Love that's lasting, lucky and arranged

Love that's lasting, lucky and arranged
(Gwenda Kaczor, For the Los Angeles Times)

I married my wife after spending a total of one hour with her. The first time I kissed her was on our wedding night. Sound crazy? Here's what is crazier still. We will celebrate our 29th wedding anniversary this month.

After college, I had firmly established myself in a good career, but I felt something was missing. While I did date occasionally, it seemed impossible to find a woman with the same religious and cultural background, so I reached out to my parents in Pakistan.


Please help find me a wife.

On a subsequent visit, I was introduced to several families and met their daughters, but it was emotionally draining. I didn't connect with anyone. I returned home, very unsure of the whole "arranged marriage" concept.

Of course, hope springs eternal, so a few months later I returned, traveling to Karachi, where a family well known to my uncle invited me over for tea. During this first encounter, I met many relatives, but the eligible young woman was nowhere to be found. We agreed that I would meet Ayesha at her parents' home. I was to be accompanied by my older brother and a college friend who had moved back to Pakistan.

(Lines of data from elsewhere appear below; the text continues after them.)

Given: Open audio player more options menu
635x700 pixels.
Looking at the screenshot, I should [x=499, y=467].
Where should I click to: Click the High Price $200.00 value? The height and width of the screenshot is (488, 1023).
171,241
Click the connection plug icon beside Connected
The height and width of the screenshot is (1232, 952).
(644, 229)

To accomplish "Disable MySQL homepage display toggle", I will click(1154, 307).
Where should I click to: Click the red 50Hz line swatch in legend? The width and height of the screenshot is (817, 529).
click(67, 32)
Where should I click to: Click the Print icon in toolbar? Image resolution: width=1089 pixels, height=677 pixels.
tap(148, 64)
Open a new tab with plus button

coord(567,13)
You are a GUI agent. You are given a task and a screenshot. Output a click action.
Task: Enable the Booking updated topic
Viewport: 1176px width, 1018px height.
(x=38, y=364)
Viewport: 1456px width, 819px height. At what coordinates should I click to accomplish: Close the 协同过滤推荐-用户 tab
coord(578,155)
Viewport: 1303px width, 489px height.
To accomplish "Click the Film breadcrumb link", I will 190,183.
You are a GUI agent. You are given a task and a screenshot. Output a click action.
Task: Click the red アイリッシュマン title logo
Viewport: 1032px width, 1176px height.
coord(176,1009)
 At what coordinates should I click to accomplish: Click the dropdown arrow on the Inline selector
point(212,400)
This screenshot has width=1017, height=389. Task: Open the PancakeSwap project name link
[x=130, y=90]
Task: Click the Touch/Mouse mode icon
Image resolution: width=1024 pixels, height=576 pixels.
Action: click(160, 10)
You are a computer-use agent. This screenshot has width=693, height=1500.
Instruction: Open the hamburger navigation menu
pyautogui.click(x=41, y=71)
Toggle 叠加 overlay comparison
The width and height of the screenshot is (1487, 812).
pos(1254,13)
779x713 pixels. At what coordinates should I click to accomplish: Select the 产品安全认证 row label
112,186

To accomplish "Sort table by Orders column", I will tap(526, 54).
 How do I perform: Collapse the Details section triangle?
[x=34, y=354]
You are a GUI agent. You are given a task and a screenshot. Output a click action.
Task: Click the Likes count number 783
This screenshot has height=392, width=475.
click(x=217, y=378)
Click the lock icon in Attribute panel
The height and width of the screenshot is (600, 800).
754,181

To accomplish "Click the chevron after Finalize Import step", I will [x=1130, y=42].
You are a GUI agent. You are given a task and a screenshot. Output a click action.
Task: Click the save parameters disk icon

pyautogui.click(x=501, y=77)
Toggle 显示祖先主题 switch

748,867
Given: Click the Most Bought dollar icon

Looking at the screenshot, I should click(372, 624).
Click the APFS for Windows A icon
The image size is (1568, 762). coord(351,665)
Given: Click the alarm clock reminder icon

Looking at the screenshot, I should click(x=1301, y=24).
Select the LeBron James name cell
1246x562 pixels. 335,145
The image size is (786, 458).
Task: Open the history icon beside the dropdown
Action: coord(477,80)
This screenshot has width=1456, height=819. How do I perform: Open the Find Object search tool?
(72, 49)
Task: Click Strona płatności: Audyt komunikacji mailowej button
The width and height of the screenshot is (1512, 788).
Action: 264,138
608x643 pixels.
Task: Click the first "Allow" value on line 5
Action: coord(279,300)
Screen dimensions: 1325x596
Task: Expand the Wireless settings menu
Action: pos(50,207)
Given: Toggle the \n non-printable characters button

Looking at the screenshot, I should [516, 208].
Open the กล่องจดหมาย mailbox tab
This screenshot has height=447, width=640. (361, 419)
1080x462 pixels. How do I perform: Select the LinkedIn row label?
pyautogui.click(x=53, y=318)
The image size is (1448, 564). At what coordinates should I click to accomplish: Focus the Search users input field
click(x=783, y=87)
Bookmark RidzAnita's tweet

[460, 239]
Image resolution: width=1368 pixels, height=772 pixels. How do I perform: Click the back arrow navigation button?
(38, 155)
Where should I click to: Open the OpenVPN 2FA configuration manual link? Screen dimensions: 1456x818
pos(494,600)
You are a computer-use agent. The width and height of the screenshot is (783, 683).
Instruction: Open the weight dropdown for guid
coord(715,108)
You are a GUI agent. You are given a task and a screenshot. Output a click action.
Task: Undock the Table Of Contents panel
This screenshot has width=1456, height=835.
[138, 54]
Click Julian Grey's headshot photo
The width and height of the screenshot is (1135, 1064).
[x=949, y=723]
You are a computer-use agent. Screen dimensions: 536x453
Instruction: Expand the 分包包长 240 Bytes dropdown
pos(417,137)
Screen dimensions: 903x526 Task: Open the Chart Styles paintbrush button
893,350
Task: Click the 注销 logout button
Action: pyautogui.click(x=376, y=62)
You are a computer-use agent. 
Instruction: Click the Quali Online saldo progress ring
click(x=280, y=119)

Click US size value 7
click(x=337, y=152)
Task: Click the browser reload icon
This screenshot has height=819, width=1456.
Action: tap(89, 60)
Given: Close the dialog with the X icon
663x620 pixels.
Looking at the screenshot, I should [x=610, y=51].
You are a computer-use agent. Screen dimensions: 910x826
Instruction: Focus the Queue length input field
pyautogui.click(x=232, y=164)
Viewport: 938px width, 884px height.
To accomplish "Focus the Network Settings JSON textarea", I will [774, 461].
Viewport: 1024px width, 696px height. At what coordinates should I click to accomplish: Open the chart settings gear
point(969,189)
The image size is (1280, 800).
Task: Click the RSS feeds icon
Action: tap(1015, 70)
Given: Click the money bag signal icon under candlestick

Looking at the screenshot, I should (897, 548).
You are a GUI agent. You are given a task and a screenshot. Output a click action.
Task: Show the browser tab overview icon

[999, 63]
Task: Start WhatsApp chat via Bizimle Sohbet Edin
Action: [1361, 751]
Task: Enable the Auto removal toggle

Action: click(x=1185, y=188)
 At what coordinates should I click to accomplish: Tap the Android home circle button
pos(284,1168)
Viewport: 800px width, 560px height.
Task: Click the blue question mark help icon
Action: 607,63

The next day, we sat in the living area with all of the family — except for Ayesha.

She entered the room about 10 minutes later. I was struck by her smile and her gracious mannerisms. She appeared confident as she sat across from me, but all we could do is engage in some polite conversation. Her sisters and friends and my entourage of two eagerly listened to every word.

Soon enough, however, our attendants seemed to fade into the background. Ayesha and I quietly connected. She was beautiful, with dark hair and green eyes and an almost luminescent glow to her.

Mostly I loved that smile.

I wanted to ask for her hand in marriage, but I couldn't pop the question right there. It would have offended her parents — and mine. So I flew to my hometown, Islamabad, that evening and asked my father to call her father. That was the proper way to do things.

The answer was yes. We married, and I brought my new wife to my home in Dallas.

We had reached the six-month mark when my company transferred me from Texas to Southern California. As we drove to Anaheim on our first day in the area, we were greeted by the fireworks of Disneyland. We couldn't immediately identify the source, but driving beneath a pyrotechnic display on a warm summer night felt like a good omen. We believed that we had arrived in a magical place.

And that's how it panned out. Orange County was beautiful; the weather, unlike anything we had ever experienced. We found a small home with willow and oak trees in Anaheim Hills. Sitting on our deck in the summer evenings, talking and drinking tea, we felt like we had arrived.

We liked to go to the beach on weekends — Newport, Dana Point. On our first anniversary, I surprised her with a trip to Catalina. We stayed at the Zane Grey Hotel, and because it was December, it felt as though we had the whole island to ourselves. We saw a dozen people — maybe. Our room had a glass wall, and lying in bed we could see across the ocean to Los Angeles. The mountains were covered with snow. It was an amazing experience. One of many.

Love can be tricky. Sometimes it starts with passion and vigor and then, over a period of time, it dissipates and is gone. For me, it has been a gradual process. I'm way more in love with my wife now than when we got married.

We still work at it. Ayesha makes me feel that she is lucky to be married to me. I set the breakfast table for her and leave her notes and flowers. (Now she has a crate full of such memorabilia.) Each day I consciously pause to take a break from the rush of life and hold her close and tell her that I love her, that I'm thankful she is my wife.

Sometimes when I'm in the shower or am lying in bed, I think about how my life has unfolded. Generally, people date, fall in love and then marry. But sometimes people marry and then fall in love.

There is no one way. There is no one order of events. Sometimes love builds.

Sy Hussaini is chief executive and founder of an information technology company in Anaheim.